→ **What needs to be done**:
Return the entries verbatim and drop every picture.

Records contained in a dataset
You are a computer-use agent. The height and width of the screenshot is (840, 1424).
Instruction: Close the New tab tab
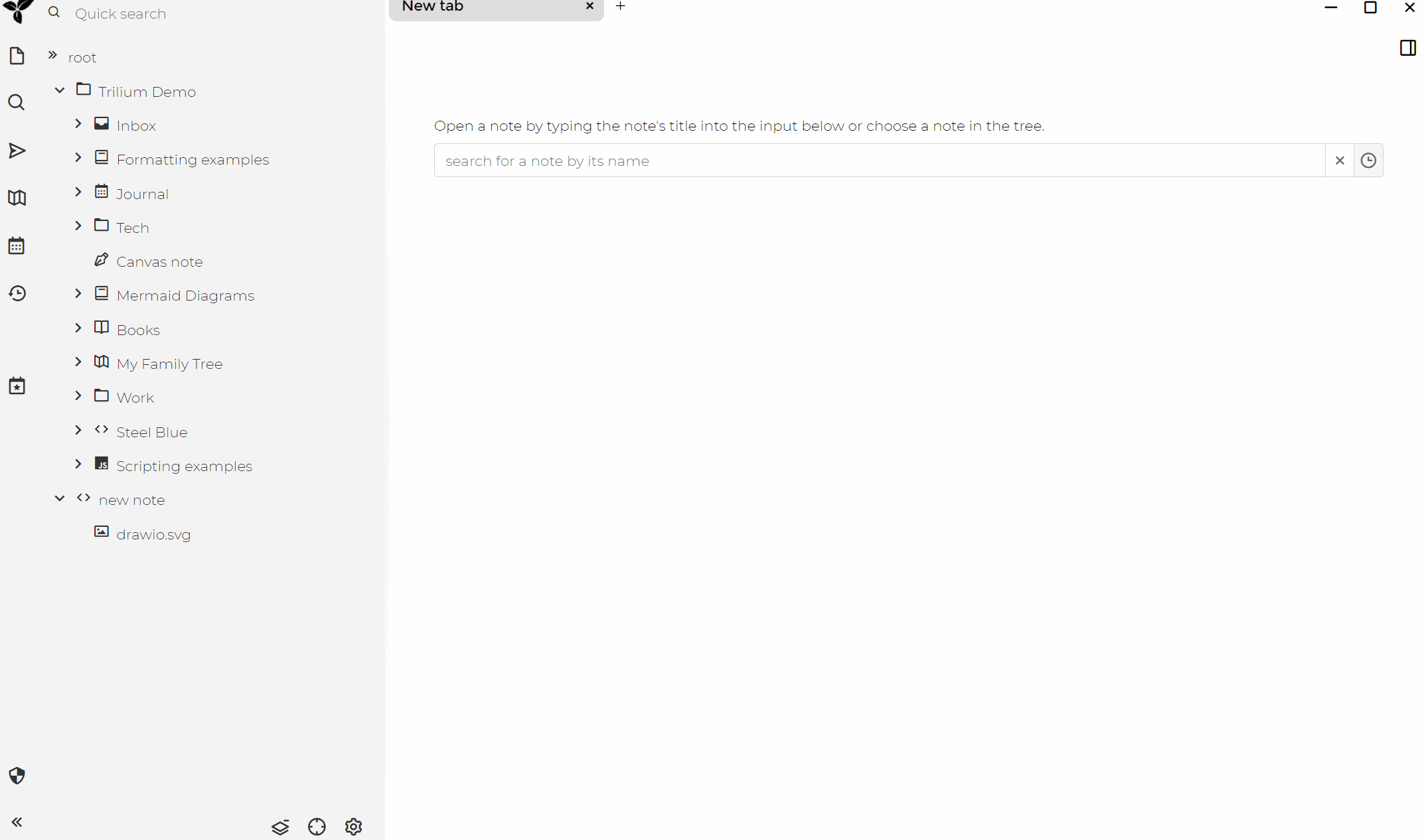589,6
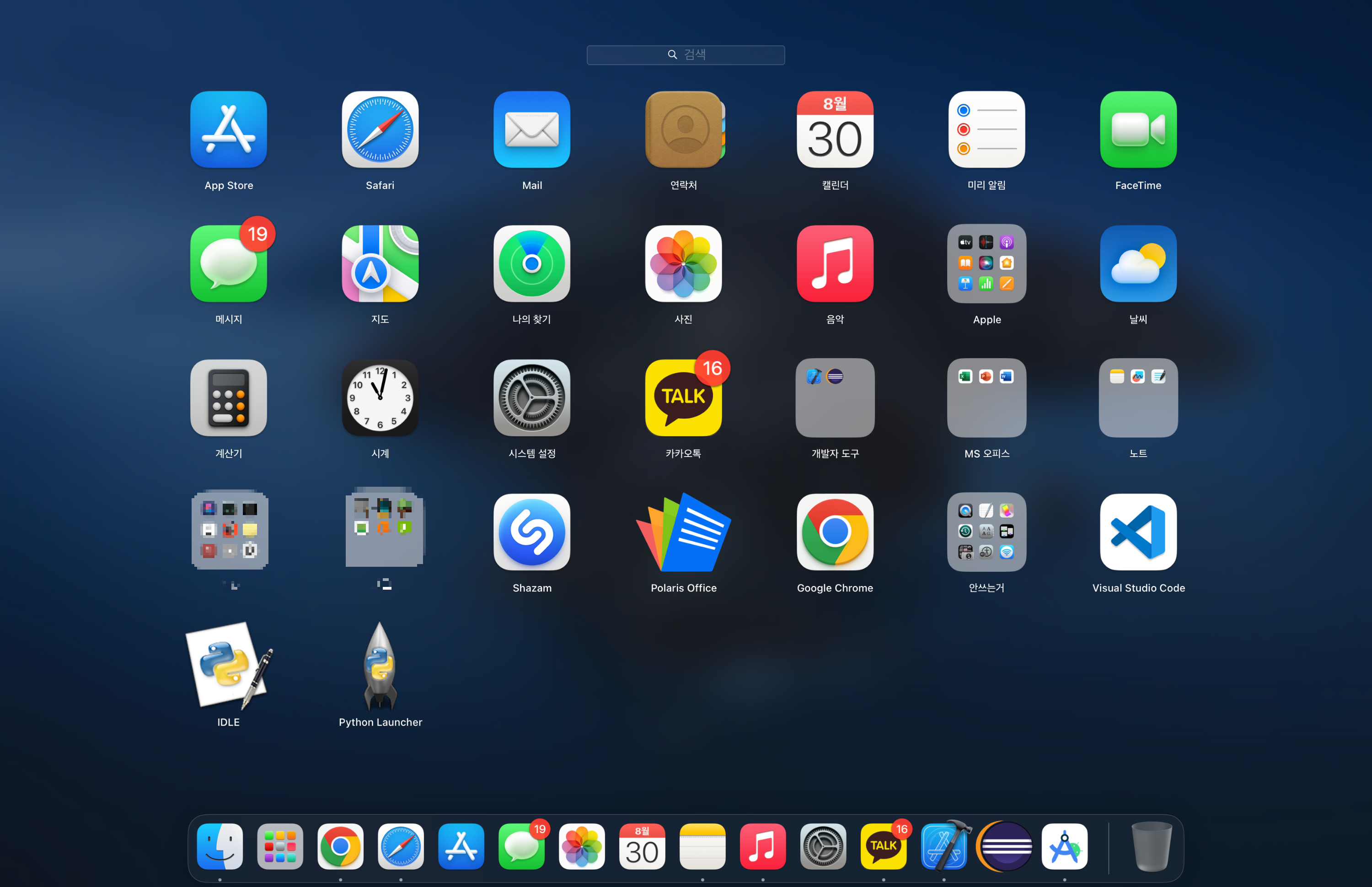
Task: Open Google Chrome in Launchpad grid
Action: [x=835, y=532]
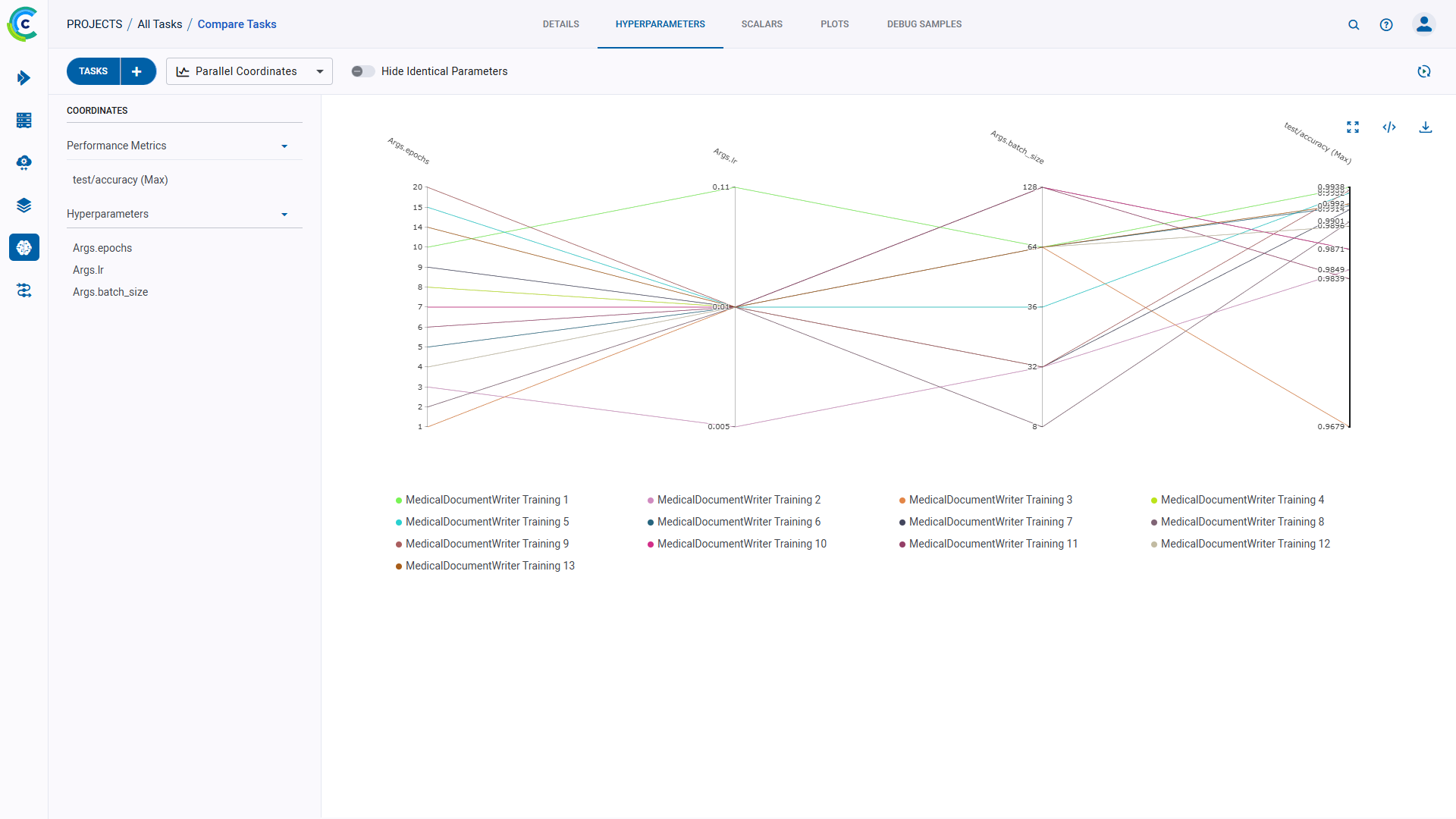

→ **Response to this task**:
You are a computer-use agent. The height and width of the screenshot is (840, 1424).
Instruction: Close the New tab tab
589,6
Task: Open Google Chrome in Launchpad grid
Action: [x=835, y=532]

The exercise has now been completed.